If I buy a machine, I expect to be able to put whatever operating system I want on there -- after all, I own it.
You can, nothing is stopping you.
So being able to run whatever you want on your own hardware is lame?
No, but the trend of locked down hardware DOES force your hand.
Name an OS that isn't a festering pile of shit..
I buy all my new laptops from system76. Still have a netbook from 2010 that still works and surfs the web just fine. It even runs a virtualbox with windows just fine. Who cares linux has already won. IBM had to buy redhat to stay relevant.
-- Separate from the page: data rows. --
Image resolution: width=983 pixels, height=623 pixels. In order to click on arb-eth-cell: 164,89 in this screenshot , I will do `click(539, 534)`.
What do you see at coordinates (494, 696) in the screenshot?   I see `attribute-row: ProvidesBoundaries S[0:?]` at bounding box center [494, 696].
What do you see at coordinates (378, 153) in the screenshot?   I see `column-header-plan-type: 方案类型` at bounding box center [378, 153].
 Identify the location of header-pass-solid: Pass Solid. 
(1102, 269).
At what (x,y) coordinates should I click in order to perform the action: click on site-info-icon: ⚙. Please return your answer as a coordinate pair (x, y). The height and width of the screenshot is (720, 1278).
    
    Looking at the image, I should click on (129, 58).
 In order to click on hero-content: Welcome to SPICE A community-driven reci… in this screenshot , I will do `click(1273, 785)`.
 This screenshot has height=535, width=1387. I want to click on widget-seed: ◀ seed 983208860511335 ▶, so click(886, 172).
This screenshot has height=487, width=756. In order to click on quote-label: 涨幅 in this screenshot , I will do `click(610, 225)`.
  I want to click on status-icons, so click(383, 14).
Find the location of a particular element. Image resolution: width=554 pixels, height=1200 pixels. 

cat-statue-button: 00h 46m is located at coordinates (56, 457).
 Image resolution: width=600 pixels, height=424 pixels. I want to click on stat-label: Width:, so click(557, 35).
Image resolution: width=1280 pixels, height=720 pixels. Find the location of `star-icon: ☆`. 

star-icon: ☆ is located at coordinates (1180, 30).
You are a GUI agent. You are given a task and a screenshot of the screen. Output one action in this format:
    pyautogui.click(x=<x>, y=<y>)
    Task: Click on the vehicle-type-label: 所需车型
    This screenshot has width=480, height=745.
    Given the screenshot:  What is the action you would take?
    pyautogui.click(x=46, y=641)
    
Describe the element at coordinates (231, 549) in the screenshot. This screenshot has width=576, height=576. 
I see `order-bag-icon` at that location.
System 76 systems are just as good looking at Apples IMO.
Any computer system that CAN run Windows and Apple iMacOS-X (or whatever they’re calling it this week,) but NOT GNU/Linux is, as far as I’m concerned, defective by design.
Yet another reason added to the growing stack of reasons not to buy anything from Apple ever again.
When my current crop of Apple devices is gone, so am I, even if that means having to buy things to replace ones that I currently have, even if they still at least sort of work. At that time, they’ll get replaced anyway, and sold off if they’re still worth anything, which I doubt, since Apple’s insane pace of cranking out new, and marginally improved or differentiated products with different names just means their old stuff goes obsolete faster and faster. At this point, you’d be an idiot to buy anything from Apple, as it’ll be obsolete before you even get home.
Yeah, Apple might not miss me as a customer, but if there are enough of me, they will eventually feel it and it will be too late then, because Apple is going to have to wait until I get Alzheimer’s for me to even consider buying another thing from them at this point or in the future. Not sure I’d forget even then how much they’ve been pissing me off.
Come to think of it, pissing customers off is a great way to ensure you never see them again. Case-in-point: it will be a cold day in hell before I spend another dollar on a Microsoft product, give AT&T another dime, or Sprint another nickel, or any one of a dozen or so other companies, another goddamned penny. Apple has joined that list of companies ineligible for my further patronage.
You build shit that’s broken on purpose, and you don’t get me as a customer. Maybe I’m alone in this, but somehow, I kind of doubt it.
Apple is rotten to the core, probably because it’s riddled with worms.
RIP, Apple.
Our reign has gone on long enough. Indeed. Summon the meteors.
Yes we are all aware of VM's and use them whenever appropriate. The problem with VM's is that they don't have direct access to the underlying hardware which means that you can't use them for applications requiring low level access to the Network Card or the GPU.
Which makes a VM the perfect place for 95% of your applications.
Very few applications now will benefit from running directly on tin, and most are very specialised.
I don't even baulk at running SQL servers in VM's any more. Hypervisors losses are negligible and as long as you've got fast storage to host it on, you'll never see any issues.
If you do need to run your application on tin, you've got plenty of options besides a Mac. I bought an Asus in 2016 that had the same spec's as a Macbook Pro. The only differences were:
1. I could upgrade my own hardware (came with 8GB of RAM, I upped that to 12).
2. It cost £750 not £2,600.
I dual boot Windows and Linux, Linux Mint installed without an issue.
Calling someone a "hater" only means you can not rationally rebut their argument.
That eases, but now the laptop user has to buy a cellular data subscription for the System76 laptop with which to remote into the MacBook or vice versa. That still costs hundreds of dollars per year.